[TEXT EXCERPT Boundary: Start]
On 1/15/2008, a patient presented to a gynecologist for a pelvic ultrasound and consult. She had been referred to the gynecologist by her nurse practitioner for evaluation for a pelvic mass and pain with intercourse. The ultrasound revealed a 6 cm fibroid. The gynecologist discussed treatment options with the patient, who elected to undergo a total abdominal hysterectomy and left salpingo-oophorectomy. The procedures were scheduled for 2/6/2008, to be performed by the gynecologist.
On 2/4/2008, the patient presented to the gynecologist for a pre-operative history and physical. She had a history of a known fibroid and resultant heavy periods with anemia. The gynecologist discussed with the patient the options and she chose to proceed with total abdominal hysterectomy and left salpingo-oophorectomy. The patient signed the informed consent form on that date, authorizing the gynecologist to perform the hysterectomy and left salpingo-oophorectomy.
On 2/6/2008, the patient presented to the gynecologist for a total abdominal hysterectomy and left salpingo-oophorectomy. The gynecologist’s operative report reflects that during the hysterectomy portion of the surgery, a “small incidental cystotomy” occurred on the patient’s right side. The gynecologist repaired the injury with “two layers of 2-0 Chromic in the standard fashion.” The surgery ended at approximately 10:59 a.m. and the patient was transferred to the postanesthesia care unit.
At 12:05 p.m., that same day, nursing notes reflect that the gynecologist was informed of decreased urine output. He ordered that the I.V. fluid be changed to Lactated Ringer’s solution.
[TEXT EXCERPT Boundary: End]
[EXTRACTED INFORMATION Boundary: Start]
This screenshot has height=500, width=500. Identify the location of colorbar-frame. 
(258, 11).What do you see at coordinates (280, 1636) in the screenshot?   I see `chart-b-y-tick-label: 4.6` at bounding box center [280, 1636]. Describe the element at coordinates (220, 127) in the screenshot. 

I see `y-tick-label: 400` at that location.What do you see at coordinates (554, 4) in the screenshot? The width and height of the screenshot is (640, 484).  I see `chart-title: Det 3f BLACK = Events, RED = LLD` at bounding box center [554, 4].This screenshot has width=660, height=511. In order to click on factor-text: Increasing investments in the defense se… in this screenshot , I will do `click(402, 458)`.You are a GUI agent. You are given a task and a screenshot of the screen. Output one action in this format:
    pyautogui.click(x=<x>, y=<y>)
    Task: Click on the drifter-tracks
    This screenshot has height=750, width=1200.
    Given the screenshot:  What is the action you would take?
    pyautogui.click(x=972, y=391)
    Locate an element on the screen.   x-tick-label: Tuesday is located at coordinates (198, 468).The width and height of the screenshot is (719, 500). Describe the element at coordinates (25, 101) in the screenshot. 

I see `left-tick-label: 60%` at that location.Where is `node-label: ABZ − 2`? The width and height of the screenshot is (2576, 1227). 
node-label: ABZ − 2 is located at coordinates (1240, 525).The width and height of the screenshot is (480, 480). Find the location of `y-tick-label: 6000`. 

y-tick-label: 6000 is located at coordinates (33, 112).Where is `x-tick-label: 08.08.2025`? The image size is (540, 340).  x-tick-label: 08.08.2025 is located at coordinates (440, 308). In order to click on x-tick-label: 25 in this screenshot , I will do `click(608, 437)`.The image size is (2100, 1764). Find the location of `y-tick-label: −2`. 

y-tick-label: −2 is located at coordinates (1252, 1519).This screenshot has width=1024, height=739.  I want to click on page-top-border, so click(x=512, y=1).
[EXTRACTED INFORMATION Boundary: End]
• ACTIONS TO TAKE
1. In the hysterectomy case text, what size was the fibroid that the ultrasound revealed?
2. List each distinct calendar date that appears in the hysterectomy case text.
3. Write out the part of the hysterectomy case text that opens with the words containing "On 1/15/2008, a" and closes with "by the gynecologist.".
The records aren't needed for any of this.

• RESULTS FOR EACH TASK
1. It was 6 cm.

2.
1/15/2008
2/6/2008
2/4/2008

3.
On 1/15/2008, a patient presented to a gynecologist for a pelvic ultrasound and consult. She had been referred to the gynecologist by her nurse practitioner for evaluation for a pelvic mass and pain with intercourse. The ultrasound revealed a 6 cm fibroid. The gynecologist discussed treatment options with the patient, who elected to undergo a total abdominal hysterectomy and left salpingo-oophorectomy. The procedures were scheduled for 2/6/2008, to be performed by the gynecologist.